A Billy Penn analysis of police reports along some of the most commercially active blocks of South Street, however, found that not only do shootings seldom occur, but the business district is also among the safest in Philly.
Some headlines in the wake of June’s South Street tragedy, which happened on a busy Saturday evening, compared it to mass shootings in Chattanooga and Buffalo with zero acknowledgement of how often physical violence in Philly escalates into gunfire.
“It’s the rhetoric around the incident that bothers me the most,” Jenea Robinson told Billy Penn. She owns Marsh + Mane, a natural hair care store on the corner of 4th and South that specializes in Black beauty products. When she opened the store in 2018, Robinson said South Street was one of the few neighborhoods that welcomed her business.
Now, she is dismayed by how the shooting was framed. “The details of the incident are being reported factually,” Robinson said, “but I think this was used in a political way to push a particular agenda.”

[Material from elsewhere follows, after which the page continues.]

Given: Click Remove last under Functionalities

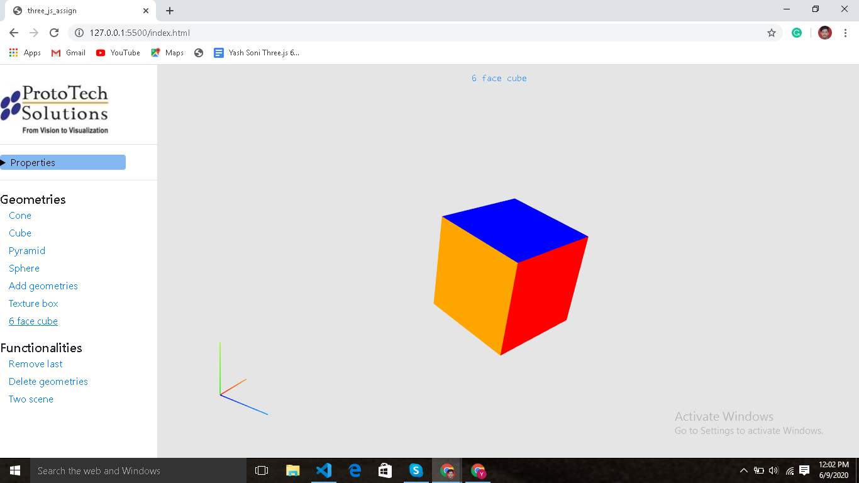Looking at the screenshot, I should pos(35,364).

Eleanor Ingersoll, president of the Queen Village Neighbors Association who has lived adjacent to South Street for 23 years, told Billy Penn that shootings “don’t scare” her away from South Street, but they are concerning. These concerns manifest differently for business owners and longtime Queen Village residents. Everyone, it seems, wants to see the street become safer for all to enjoy, but there’s little agreement over what constitutes danger in the first place.
“I’m more worried about these low-level crimes creating a wellspring where ‘everything goes,’” Ingersoll said, arguing that city departments need to work together to monitor how bars, clubs, and BYOBs are enabling crime with lax policies around drinking.